Much as there is variability in how successful each segment is, some performances in Give Me An A are better than others. The strong performances make for some powerful, standout moments throughout the anthology. One of the most memorable performances comes from Gina Torres (Serenity, The Matrix Reloaded) as a woman named Violet. To the outside world, Violet is just a woman who owns and operates a convenience store, but Violet also runs the equivalent of a modern Underground Railroad helping to provide women in need with abortions. Torres excels at showing the gravity and danger surrounding her character in a way that also exudes empathy. In the segment titled “Abigail,” Alyssa Milano (Charmed, Fear) plays the titular character of Abigail Adams, wife to former president John Adams. Milano reads letters Abigail wrote to John Adams after he was elected president, encouraging him to create better rights for women. The way Milano is able to convey deeper meaning to the written words just by how she speaks and how she cheekily looks at the camera not only lets the audience know just how long we have been in this fight, but it also adds a bit of humor to the readings. Other standout performances come from Molly C. Quinn (Agnes), Milana Vayntrub (Werewolves Within), Kristen Ariza (Bosch), Erika Miranda (The Gallows Act II), and Rylee Altenburg.

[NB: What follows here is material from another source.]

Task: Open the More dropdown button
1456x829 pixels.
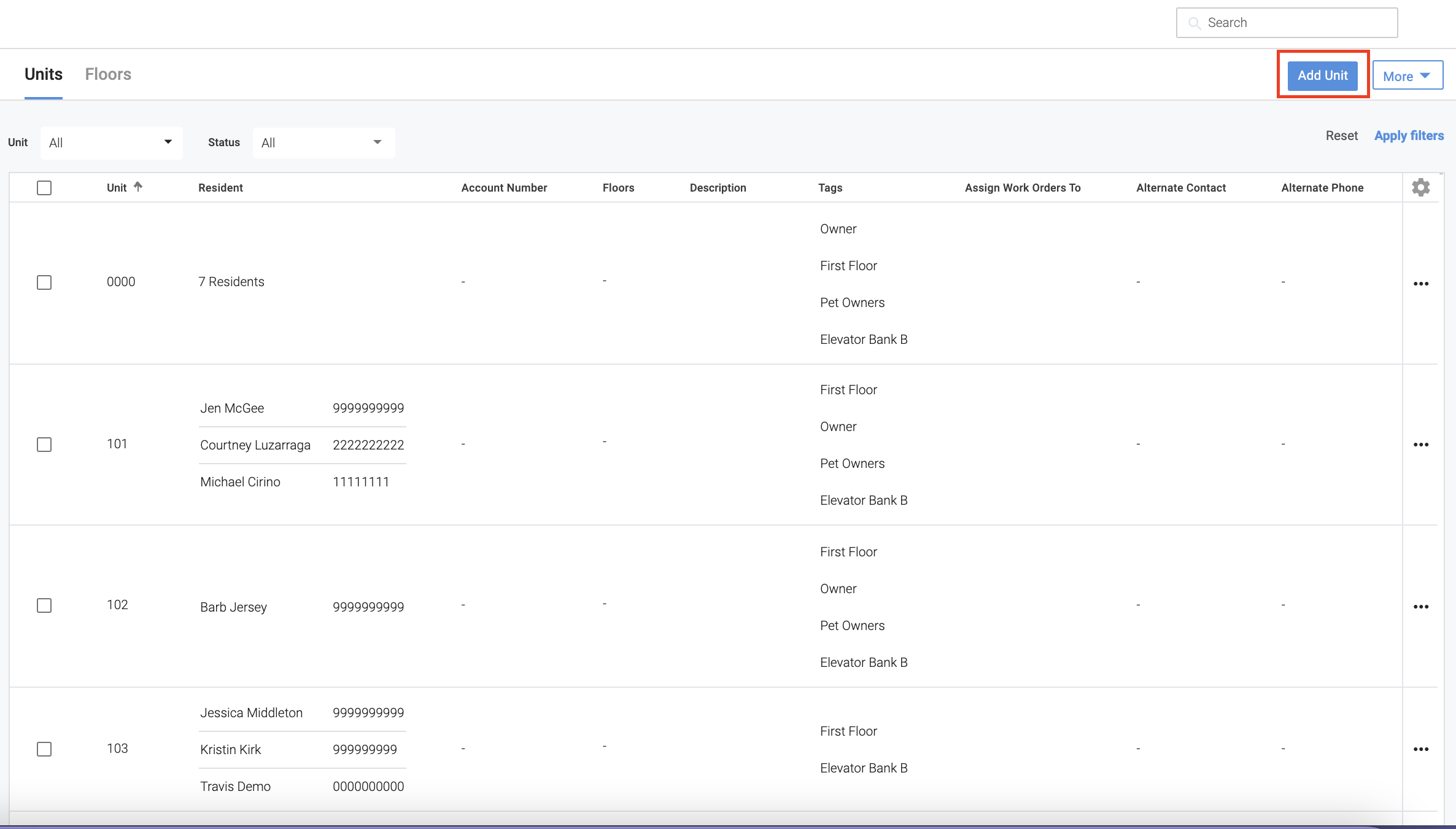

With this being a small budget, indie anthology, the artistic elements are quite well done. Most of the effects are practically done, and for the most part they all look great. From gory wounds to bizarre ailments, the effects tend to be simplistic, but impactful. What is especially impressive throughout Give Me An A is the great costume and set design. Each segment has its own individual look and style, making the entire anthology dynamic and interesting while also looking fantastic. On top of that, audiences are treated to one or two original songs with delightful choreography.

Give Me An A is both a battle cry and a warning of the future that works through complex emotions in the wake of the overturning of Roe v Wade. All of the writers and directors who helped create this anthology clearly put all of their fear, anger, hope, and determination into their various segments to create something that is sure to have a little something that speaks to every viewer. Even if there are some segments that don’t work as well as others, each individual who watches Give Me An A is sure to connect to something different based on their own personal experience. If you’re looking for a cathartic experience to work through your thoughts and feelings about how woman and people with uteruses are treated in this country, this anthology is definitely for you.